> **EXERCISE DETAILS**:
The whole listing, repeated exactly, is what this task asks for.

(EXCERPTED RECORDS begins)

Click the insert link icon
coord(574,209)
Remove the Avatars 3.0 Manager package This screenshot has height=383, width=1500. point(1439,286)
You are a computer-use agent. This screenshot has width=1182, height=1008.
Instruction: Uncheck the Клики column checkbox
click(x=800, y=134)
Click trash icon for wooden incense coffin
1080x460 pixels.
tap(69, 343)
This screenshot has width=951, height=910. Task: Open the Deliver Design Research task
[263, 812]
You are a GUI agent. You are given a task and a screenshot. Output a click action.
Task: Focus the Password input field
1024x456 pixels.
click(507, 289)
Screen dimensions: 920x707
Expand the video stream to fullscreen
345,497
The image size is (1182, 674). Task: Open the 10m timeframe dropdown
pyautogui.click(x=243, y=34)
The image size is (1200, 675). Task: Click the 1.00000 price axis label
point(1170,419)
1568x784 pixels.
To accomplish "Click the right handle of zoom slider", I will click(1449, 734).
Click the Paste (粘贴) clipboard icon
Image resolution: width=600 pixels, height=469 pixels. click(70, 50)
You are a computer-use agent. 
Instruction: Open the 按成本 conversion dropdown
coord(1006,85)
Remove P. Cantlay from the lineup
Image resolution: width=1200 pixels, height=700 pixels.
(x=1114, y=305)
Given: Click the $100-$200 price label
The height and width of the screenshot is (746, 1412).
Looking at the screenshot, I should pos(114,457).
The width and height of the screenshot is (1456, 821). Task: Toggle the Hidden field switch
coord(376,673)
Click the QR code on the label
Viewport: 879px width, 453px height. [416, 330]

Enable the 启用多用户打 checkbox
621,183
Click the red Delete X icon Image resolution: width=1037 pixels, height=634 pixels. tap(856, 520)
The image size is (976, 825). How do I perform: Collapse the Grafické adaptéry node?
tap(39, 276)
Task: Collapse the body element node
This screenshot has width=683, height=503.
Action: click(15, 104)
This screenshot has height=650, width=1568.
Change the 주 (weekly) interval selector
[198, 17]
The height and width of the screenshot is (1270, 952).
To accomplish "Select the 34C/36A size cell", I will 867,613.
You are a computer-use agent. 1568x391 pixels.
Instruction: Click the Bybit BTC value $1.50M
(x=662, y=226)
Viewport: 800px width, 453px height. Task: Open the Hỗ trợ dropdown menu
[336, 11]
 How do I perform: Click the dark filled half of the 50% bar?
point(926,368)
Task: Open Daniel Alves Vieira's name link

(EXCERPTED RECORDS ends)

> **WRITTEN SOLUTION**:
Click the insert link icon
coord(574,209)
Remove the Avatars 3.0 Manager package This screenshot has height=383, width=1500. point(1439,286)
You are a computer-use agent. This screenshot has width=1182, height=1008.
Instruction: Uncheck the Клики column checkbox
click(x=800, y=134)
Click trash icon for wooden incense coffin
1080x460 pixels.
tap(69, 343)
This screenshot has width=951, height=910. Task: Open the Deliver Design Research task
[263, 812]
You are a GUI agent. You are given a task and a screenshot. Output a click action.
Task: Focus the Password input field
1024x456 pixels.
click(507, 289)
Screen dimensions: 920x707
Expand the video stream to fullscreen
345,497
The image size is (1182, 674). Task: Open the 10m timeframe dropdown
pyautogui.click(x=243, y=34)
The image size is (1200, 675). Task: Click the 1.00000 price axis label
point(1170,419)
1568x784 pixels.
To accomplish "Click the right handle of zoom slider", I will click(1449, 734).
Click the Paste (粘贴) clipboard icon
Image resolution: width=600 pixels, height=469 pixels. click(70, 50)
You are a computer-use agent. 
Instruction: Open the 按成本 conversion dropdown
coord(1006,85)
Remove P. Cantlay from the lineup
Image resolution: width=1200 pixels, height=700 pixels.
(x=1114, y=305)
Given: Click the $100-$200 price label
The height and width of the screenshot is (746, 1412).
Looking at the screenshot, I should pos(114,457).
The width and height of the screenshot is (1456, 821). Task: Toggle the Hidden field switch
coord(376,673)
Click the QR code on the label
Viewport: 879px width, 453px height. [416, 330]

Enable the 启用多用户打 checkbox
621,183
Click the red Delete X icon Image resolution: width=1037 pixels, height=634 pixels. tap(856, 520)
The image size is (976, 825). How do I perform: Collapse the Grafické adaptéry node?
tap(39, 276)
Task: Collapse the body element node
This screenshot has width=683, height=503.
Action: click(15, 104)
This screenshot has height=650, width=1568.
Change the 주 (weekly) interval selector
[198, 17]
The height and width of the screenshot is (1270, 952).
To accomplish "Select the 34C/36A size cell", I will 867,613.
You are a computer-use agent. 1568x391 pixels.
Instruction: Click the Bybit BTC value $1.50M
(x=662, y=226)
Viewport: 800px width, 453px height. Task: Open the Hỗ trợ dropdown menu
[336, 11]
 How do I perform: Click the dark filled half of the 50% bar?
point(926,368)
Task: Open Daniel Alves Vieira's name link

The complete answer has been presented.